Это была первая личная встреча Жимпеля с Моне — художник произвел на него яркое впечатление своей внешностью и манерами[673]. Моне вышел к гостям в «большой остроконечной соломенной крестьянской шляпе» и тут же, без всяких предисловий, пустился в длинный монолог, который — если только Жимпель ничего не перепутал — представлял собой творческий манифест, приправленный личным эксцентризмом. «Ах, господа, — приветствовал Моне гостей, — я никого не принимаю, когда работаю, никого не принимаю. Если меня прерывают во время работы, это конец, чистая смерть. Вы, надеюсь, понимаете, что я всего лишь неустанно гоняюсь за осколками света. Сам виноват, пытаюсь уловить неуловимое. Просто ужас, как стремительно свет сбегает, унося с собою и цвет. Цвет, любой цвет, живет лишь мгновение — самое долгое три-четыре минуты. Что тут делать, что можно написать за три-четыре минуты? Но едва он исчез, приходится все бросать. Ах, как я страдаю, как живопись заставляет меня страдать! Она меня просто изводит. Какую она мне причиняет боль!»

Несмотря на ламентации, Моне пригласил гостей к обеду. Жимпель отметил, что терзания из-за недостижимости поставленной цели соединялись в нем с кипучей энергией. «Никогда не видел, чтобы человек таких лет выглядел столь молодо, — признался он. — Росту в нем не больше ста семидесяти сантиметров, но держится абсолютно прямо». Кроме того, на Жимпеля произвел сильное впечатление сад Моне, и совсем уж его потрясли — когда их с Бернхаймом наконец-то провели в святая святых, в большую мастерскую, — картины. Моне устроил для двух гостей специальную выставку, особым образом расположив дюжину полотен. Вместо того чтобы поставить их вертикально на мольберты, он разложил их на полу по кругу.
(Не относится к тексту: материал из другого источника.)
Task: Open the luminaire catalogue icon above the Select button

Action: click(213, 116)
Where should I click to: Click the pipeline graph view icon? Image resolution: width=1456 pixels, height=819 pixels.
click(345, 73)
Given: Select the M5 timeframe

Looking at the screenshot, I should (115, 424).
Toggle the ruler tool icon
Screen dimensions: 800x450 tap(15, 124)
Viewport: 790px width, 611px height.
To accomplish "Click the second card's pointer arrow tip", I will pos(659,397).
Тем самым в студии как бы возник симулякр пруда с лилиями — Жимпель описал его как «панораму воды и водяных лилий, света и неба». Зрелище потрясло его до глубины души. «В своей бескрайности вода и небо не имели ни конца, ни начала, — пишет он. — Казалось, мы перенеслись в один из первых часов рождения мира. Это было загадочно, поэтично, восхитительно нереально».

По воспоминаниям Жимпеля, картины были «под два метра шириной и метр двадцать высотой». Эти размеры говорят о том, что Моне показал своим гостям не Grande Décoration — эти полотна были куда больше, два метра на три с половиной, — а те, что написал весной и летом 1918 года, в основном на небольших холстах, заказанных в конце апреля. Хотя художник продемонстрировал им всего около дюжины работ, по прикидкам Жимпеля Моне написал их штук тридцать. Если принять на веру расчеты торговца, получается, что Моне расписал примерно пятьдесят метров холста, и это плюс к тем тридцати пяти метрам, которые были сфотографированы девятью месяцами раньше и которые в феврале видел Тьебо-Сиссон.
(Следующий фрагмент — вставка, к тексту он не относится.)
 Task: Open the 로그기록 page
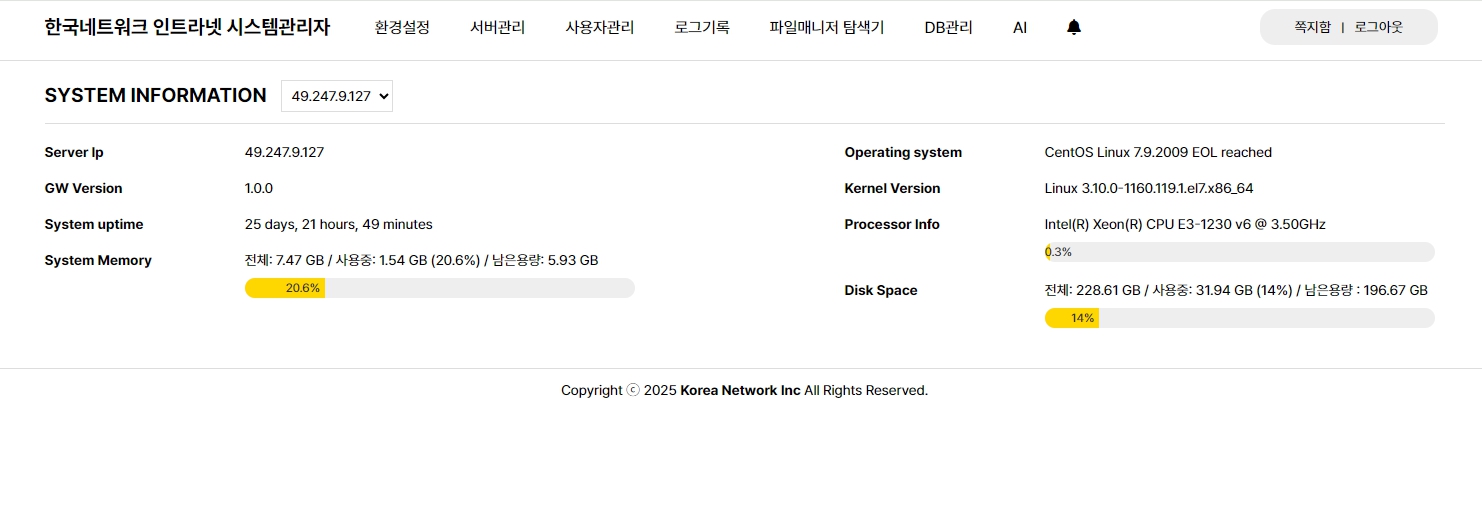pos(701,27)
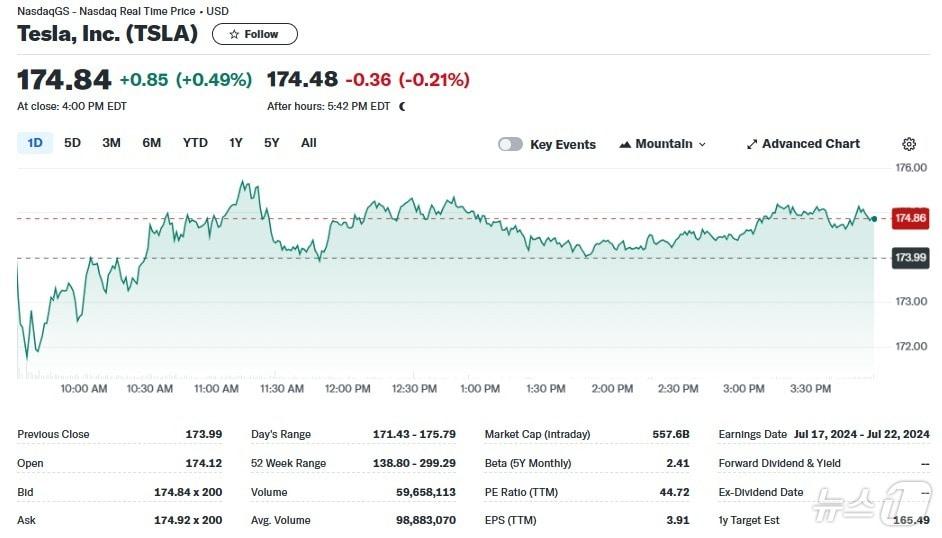Click the Advanced Chart expand arrows icon

752,144
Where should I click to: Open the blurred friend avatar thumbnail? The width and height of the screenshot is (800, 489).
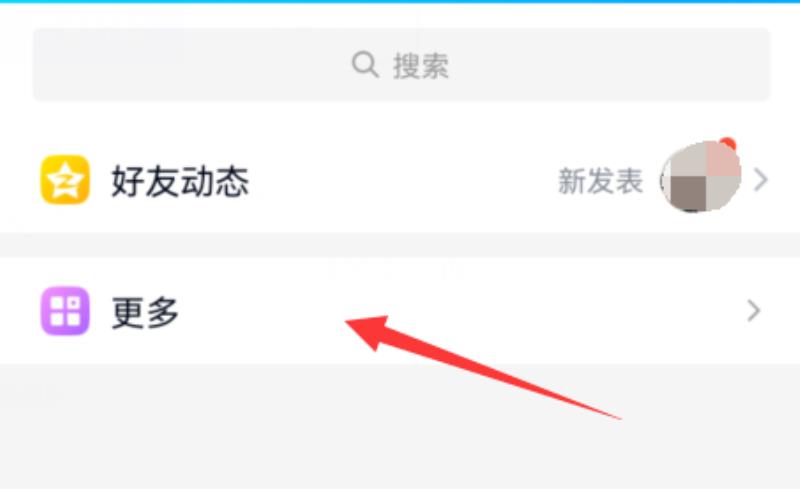click(x=701, y=177)
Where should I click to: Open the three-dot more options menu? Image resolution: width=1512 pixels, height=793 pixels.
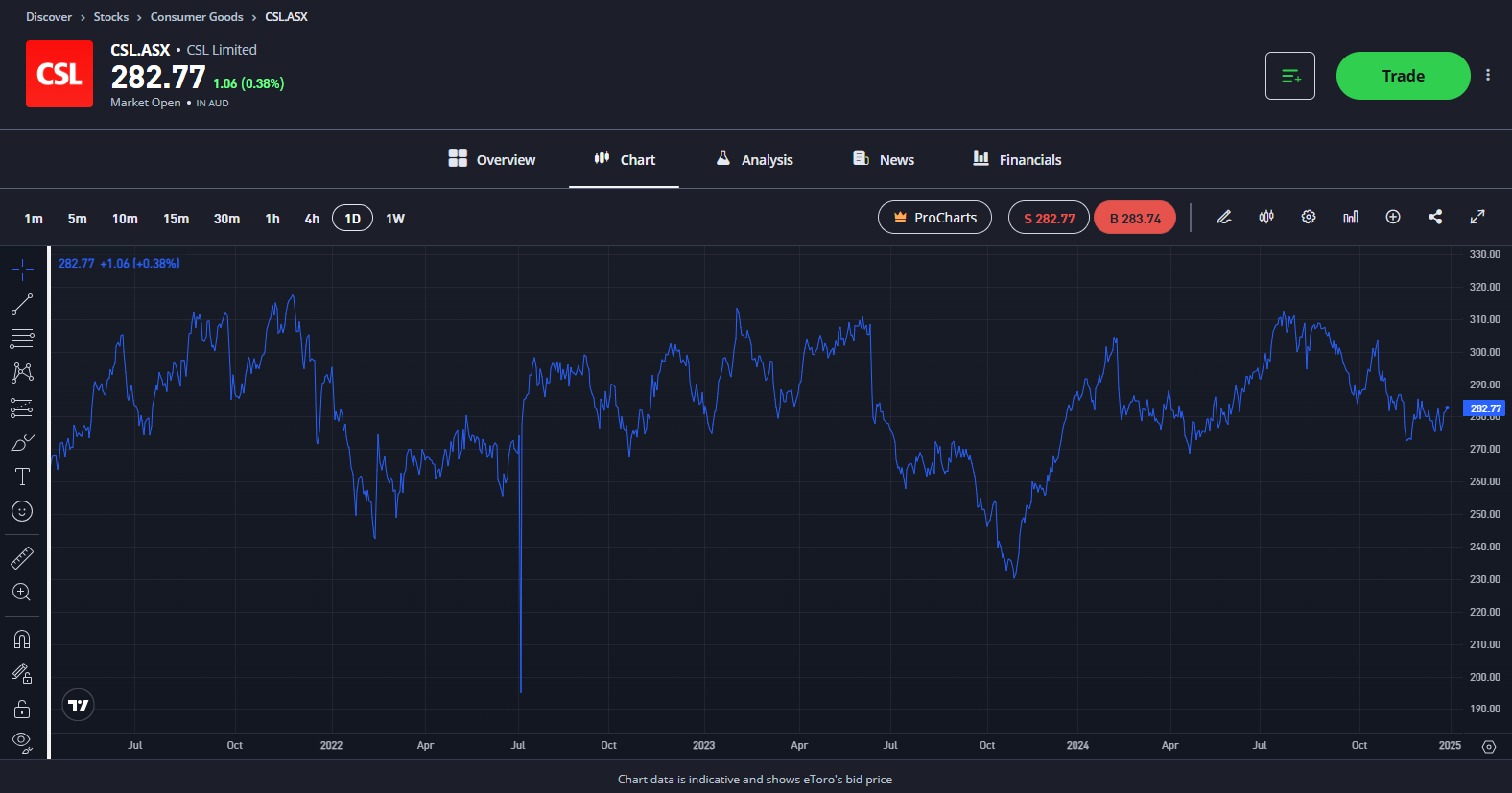1488,76
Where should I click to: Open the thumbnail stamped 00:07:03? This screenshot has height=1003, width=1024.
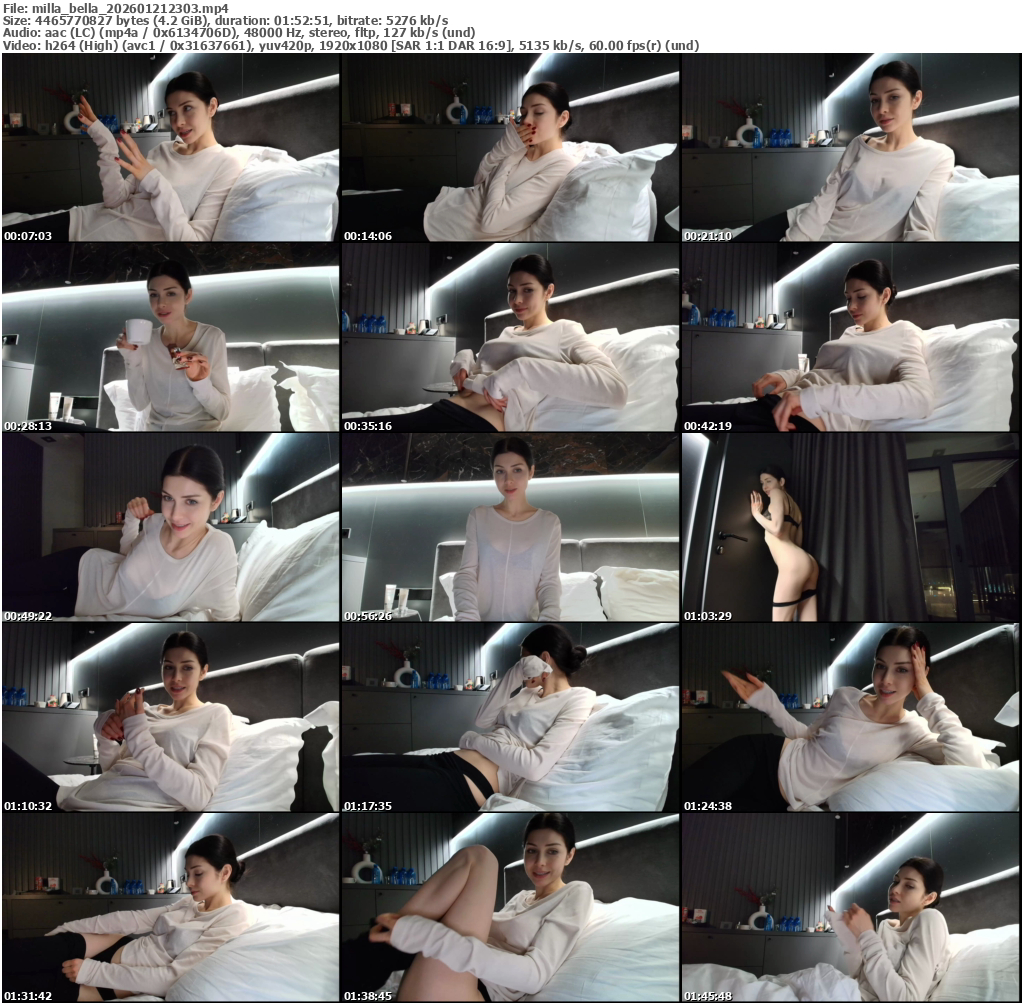coord(171,148)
Жимпеля озадачивал один вопрос: что же будет дальше со всеми этими расписанными холстами? Он считал, что даже те, что поменьше, метр восемьдесят в ширину, великоваты для одного из самых надежных рынков сбыта работ Моне: домов состоятельных американцев. Большинство картин Моне, украшавших американские дома, были примерно вполовину меньше, хотя не составляло особого труда представить его новые крупные работы в салонах манхэттенских особняков или на виллах в Ньюпорте. Впрочем, Жимпель придумал для них другое назначение: он считал, что они прекрасно подойдут для бассейнов.
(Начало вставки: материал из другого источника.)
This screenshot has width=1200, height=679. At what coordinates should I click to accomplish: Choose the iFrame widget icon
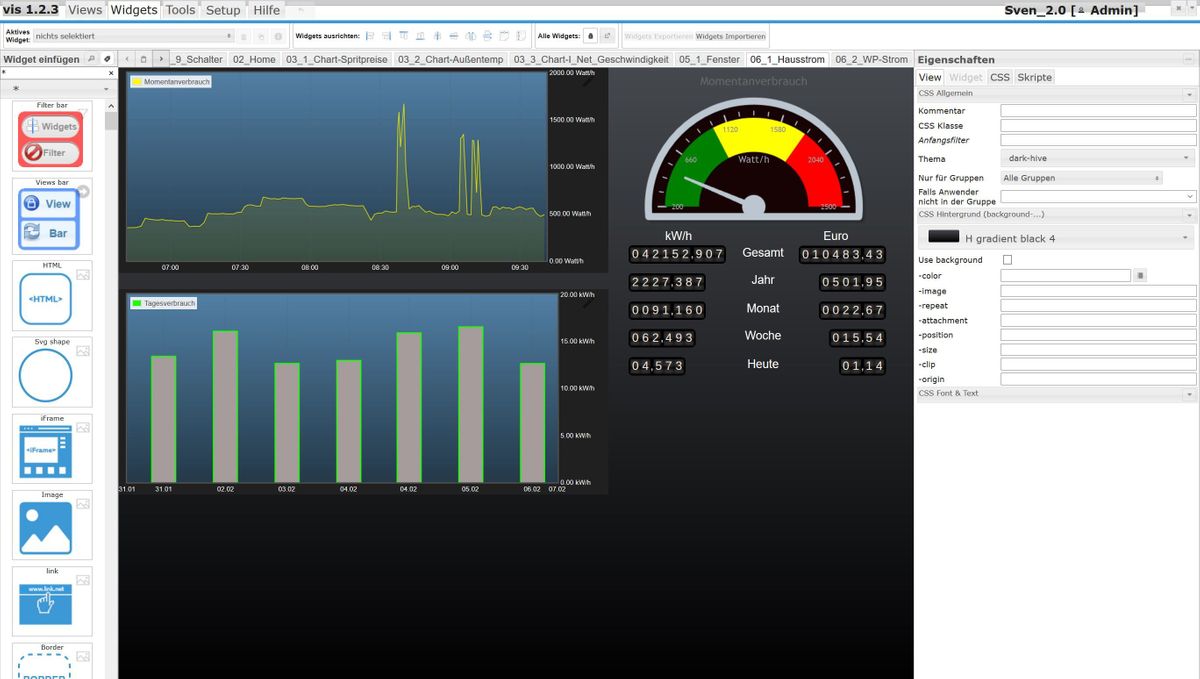45,452
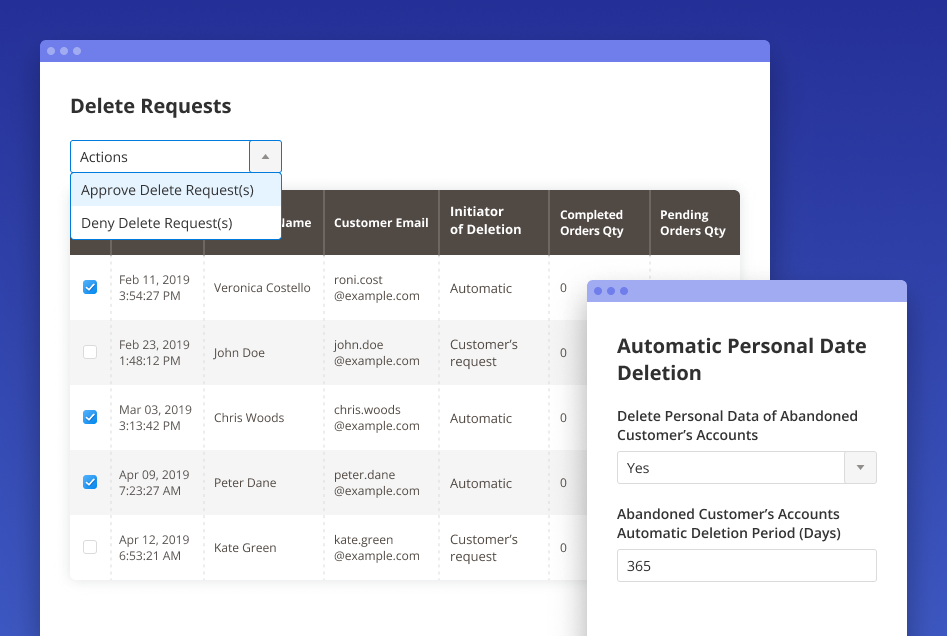947x636 pixels.
Task: Click the Yes dropdown arrow icon
Action: pos(861,467)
Третьего августа газетные заголовки победно возглашали: «ГОЛОВОКРУЖИТЕЛЬНЫЙ УСПЕХ НА ЭНЕ ПОД РЕЙМСОМ»[674]. В четыре утра 8 августа объединенные силы англичан, канадцев и австралийцев перешли под Амьеном в массированную атаку на Вторую германскую армию, причем с такой скоростью и напором, что канадцы, выскочившие из предутренней дымки, взяли в плен почти всю 117-ю дивизию. Немцы еще не терпели столь крупного поражения — генерал Людендорф, как известно, назвал этот день в своем дневнике «черным днем для немецкой армии». Три дня спустя кайзер Вильгельм, сокрушенно оценивая ситуацию, объявил своим генералам: «Мы почти исчерпали силы для сопротивления. Войну необходимо прекратить»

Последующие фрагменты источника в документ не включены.